Valentine’s Day is a good time to think back on our art crushes: specific artworks we grew infatuated with at particular times in our lives. Sometimes an art crush lasts only a fortnight; other times it stretches into a lifetime love affair. I get a lot of art crushes on portraits, which can inspire me to “Somewhere in Time”-like reveries. Thomas Gainsborough’s “The Honorable Mrs. Graham” (1777) turns my knees to jelly, as do Titian’s pensive “Man with a Glove” (1520) and Anthony van Dyck’s fabulously fey self-portrait of 1620-21. Then there’s a trio of ravishing, and very different, women portrayed by arguably the most skillful portraitist ever to wield a paintbrush, John Singer Sargent. His notorious, bare-shouldered “Madame X” (1884) contrasts dramatically with the wholesome ingenue in the eponymous “Helen Dunham” (1892).
But it is Sargent's “Lady Agnew of Lochnaw” (1892) who reigns over my art-heart like no other. This portrayal of a then-27-year-old society hostess named Gertrude Vernon Agnew (wife of Sir Andrew Agnew of Lochnaw, Scotland) normally resides in Edinburgh but is currently the centerpiece of the traveling exhibition “Masterpieces from the National Galleries of Scotland.” That show opened its tour last November at The Frick Collection in New York, closing February 1. It next lands at the de Young Museum in San Francisco (March 7-May 31) before finishing its run at the Kimbell Art Museum in Fort Worth (June 28-Sept. 20). Although I’ve admired the painting in reproduction since college, I had never seen it in person until last December at The Frick. The experience was damn near magical.
“Never have we seen a canvas attain such a measure of all-round beauty,” read a review of the portrait after it debuted at the Royal Academy in London in 1893. The work’s appeal has always owed equally to the subject’s enigmatically bemused expression — the raised eyebrow and ever-so-slight smirk in the lips — as well as to Sargent’s virtuosic treatment of her diaphanous tea gown, with its cascading lilac sash, as well as the luxurious fabric of her bergère armchair and the Chinese silk behind her. The piece freezes in time an era of languid, drawing-room aristocracy at its apogee: the instant just before a life of leisure and frivolity curdles into decadence.
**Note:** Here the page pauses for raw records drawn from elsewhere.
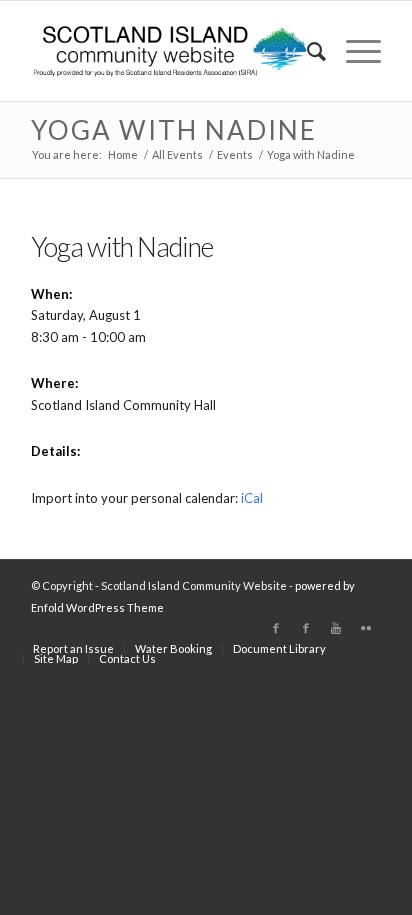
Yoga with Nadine (174, 130)
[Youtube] (336, 628)
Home (123, 154)
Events (235, 154)
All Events (177, 154)
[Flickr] (366, 628)
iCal (252, 498)
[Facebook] (276, 628)
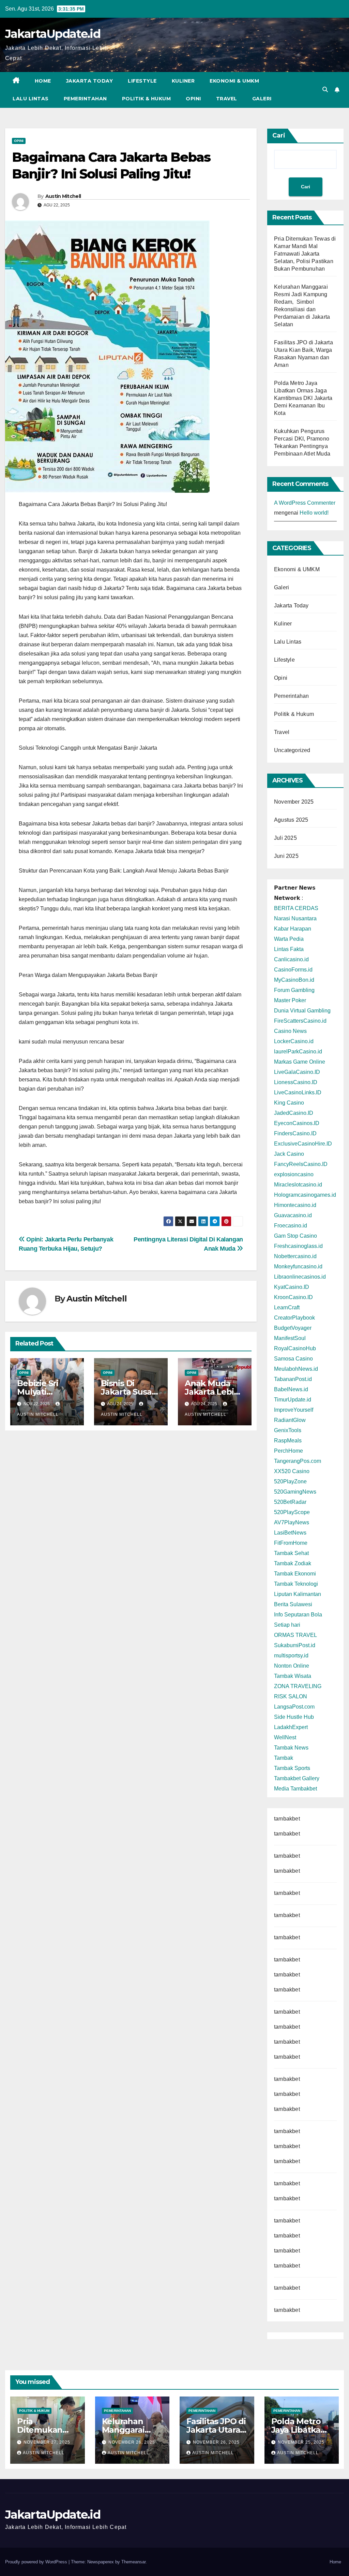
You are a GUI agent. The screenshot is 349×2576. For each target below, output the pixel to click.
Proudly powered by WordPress (37, 2561)
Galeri (262, 99)
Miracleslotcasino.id (298, 1185)
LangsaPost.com (294, 1707)
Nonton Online (291, 1666)
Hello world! (314, 513)
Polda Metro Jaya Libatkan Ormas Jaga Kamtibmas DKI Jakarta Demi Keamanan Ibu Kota (303, 398)
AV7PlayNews (291, 1522)
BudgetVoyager (293, 1328)
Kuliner (183, 81)
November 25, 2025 (301, 2442)
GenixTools (287, 1430)
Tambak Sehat (291, 1553)
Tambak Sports (292, 1768)
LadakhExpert (291, 1727)
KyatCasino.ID (291, 1287)
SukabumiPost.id (294, 1645)
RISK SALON (290, 1696)
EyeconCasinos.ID (296, 1123)
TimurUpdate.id (292, 1399)
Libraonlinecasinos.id (300, 1277)
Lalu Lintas (31, 99)
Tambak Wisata (292, 1676)
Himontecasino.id (295, 1205)
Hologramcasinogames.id (305, 1195)
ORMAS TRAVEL (295, 1635)
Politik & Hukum (146, 99)
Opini (193, 99)
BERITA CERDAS (296, 908)
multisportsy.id (291, 1655)
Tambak (283, 1758)
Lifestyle (142, 81)
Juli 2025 (285, 838)
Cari (278, 135)
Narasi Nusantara (295, 918)
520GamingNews (295, 1492)
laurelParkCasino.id (298, 1051)
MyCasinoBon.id (294, 980)
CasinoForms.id (293, 970)
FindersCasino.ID (295, 1133)
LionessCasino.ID (295, 1082)
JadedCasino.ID (293, 1113)
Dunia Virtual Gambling (302, 1010)
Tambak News (291, 1748)
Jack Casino (289, 1154)
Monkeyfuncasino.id (298, 1266)
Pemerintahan (85, 99)
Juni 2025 (286, 856)
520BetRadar (290, 1502)
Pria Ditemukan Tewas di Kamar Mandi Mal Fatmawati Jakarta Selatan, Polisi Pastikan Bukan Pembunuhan (305, 254)
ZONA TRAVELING (297, 1686)
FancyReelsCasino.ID (301, 1164)
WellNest (285, 1737)
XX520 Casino (291, 1471)
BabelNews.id (291, 1389)
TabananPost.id (293, 1379)
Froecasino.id (290, 1225)
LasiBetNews (290, 1533)
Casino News (290, 1031)
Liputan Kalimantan (297, 1594)
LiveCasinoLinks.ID (297, 1092)
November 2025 (294, 802)
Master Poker (290, 1000)
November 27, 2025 (47, 2442)
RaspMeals (288, 1440)
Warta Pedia (289, 939)
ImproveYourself (293, 1410)
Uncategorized (292, 750)
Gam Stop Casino (295, 1236)
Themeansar (133, 2561)
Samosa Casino (293, 1359)
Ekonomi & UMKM (234, 81)
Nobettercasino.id (295, 1256)
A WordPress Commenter (304, 503)
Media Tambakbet (295, 1788)
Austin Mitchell (63, 196)
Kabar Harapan (292, 929)
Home (43, 81)
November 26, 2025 (131, 2442)
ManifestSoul (290, 1338)
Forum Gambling (294, 990)
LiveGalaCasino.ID (297, 1072)
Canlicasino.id (291, 959)
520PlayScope (292, 1512)
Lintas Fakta (289, 949)
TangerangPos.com (297, 1461)
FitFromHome (290, 1543)
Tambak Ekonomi (295, 1574)
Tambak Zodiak (292, 1563)
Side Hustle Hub (294, 1717)
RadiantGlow (290, 1420)
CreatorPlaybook (294, 1318)
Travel (226, 99)
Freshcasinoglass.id (298, 1246)
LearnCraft (287, 1307)
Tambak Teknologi (296, 1584)
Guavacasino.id (293, 1215)
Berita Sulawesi (293, 1604)
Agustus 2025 (291, 820)
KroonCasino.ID (293, 1297)
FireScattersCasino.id (300, 1021)
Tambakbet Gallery (296, 1778)
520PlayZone (290, 1481)
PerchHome (288, 1451)
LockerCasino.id (294, 1041)
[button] (325, 89)
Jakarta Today (89, 81)
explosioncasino (294, 1174)
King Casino (289, 1103)
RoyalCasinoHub (295, 1348)
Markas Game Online (299, 1062)
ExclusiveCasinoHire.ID (303, 1144)
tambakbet (287, 1819)
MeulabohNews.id (296, 1369)
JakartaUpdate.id (52, 34)
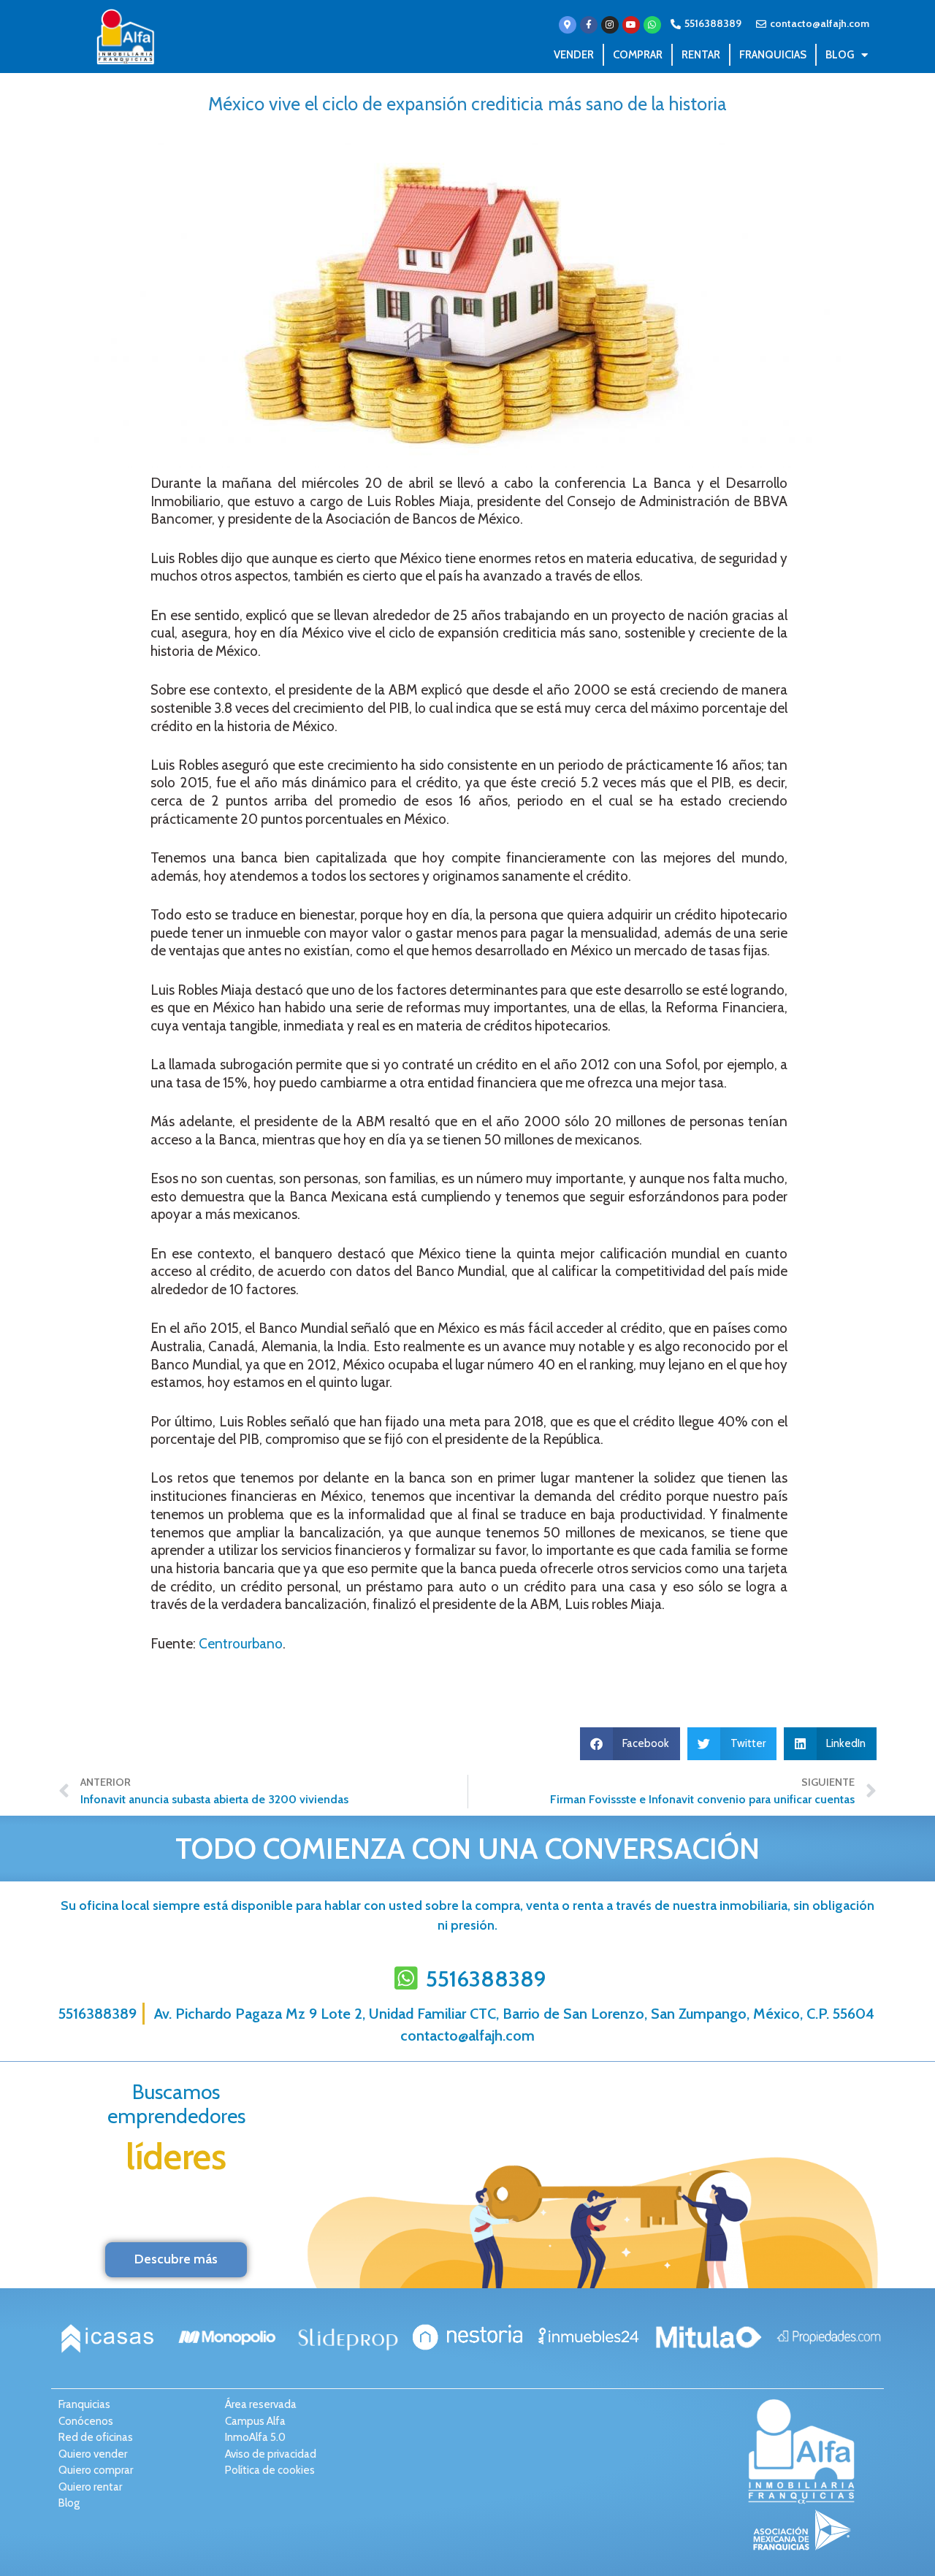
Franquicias (772, 54)
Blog (839, 54)
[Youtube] (631, 25)
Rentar (701, 54)
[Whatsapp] (652, 25)
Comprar (638, 54)
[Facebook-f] (589, 25)
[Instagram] (610, 25)
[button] (630, 1743)
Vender (574, 54)
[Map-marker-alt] (567, 25)
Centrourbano (241, 1643)
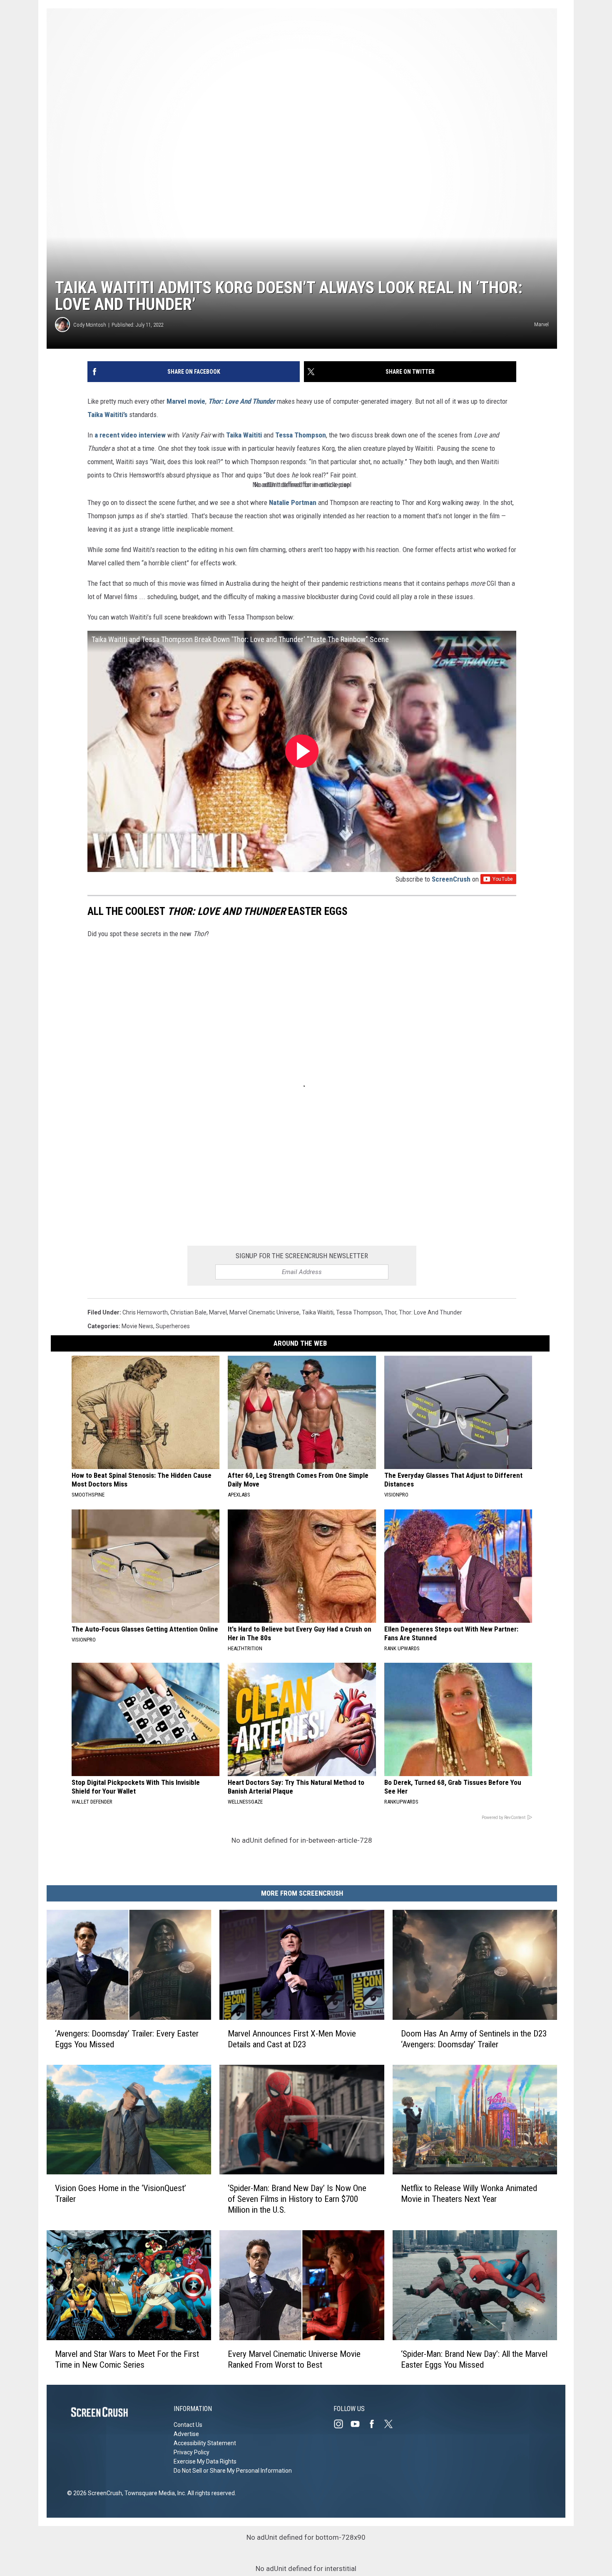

It’s always a thrill to behold well-known artworks for the first time in the flesh, and my recent encounter with Lady Agnew was especially gratifying, if uncanny. As I was taking in the portrait from about five paces away, something very curious happened: Lady Agnew began to breathe. That is, she appeared to breathe, as if her chest were rising lightly and falling as if with inhalation and exhalation. Perplexed, I turned my head away, then back. The effect stopped when I looked directly at the chiffon bodice under which the motion seemed to be happening but returned whenever I looked straight into the sitter’s eyes. I walked forward, examined the paint closely, and ascertained what I took to be the explanation. In the passage work directly under the bodice, the artist’s alternation between long brushstrokes of white and gray was inducing an optical illusion: a chromatic vibration akin to a moiré effect, which lent the impression of respiration.
Portraitists have always made it their mission to transubstantiate inert paint into the semblances of living, breathing subjects, and in the case of “Lady Agnew,” Sargent accomplished this feat almost literally. Lifting elements of Impressionist opticality and deploying them in the service of his own, more Romantic aims, he accomplished a bit of inspired necromancy. The real-life Lady Agnew died at age 66 in 1932. In her family crypt in Northamptonshire she lies upon a slab, but within a gilded frame she holds court each day in her tea gown and silken sash, unspeakably glamorous, immortalized through an artist’s alchemy.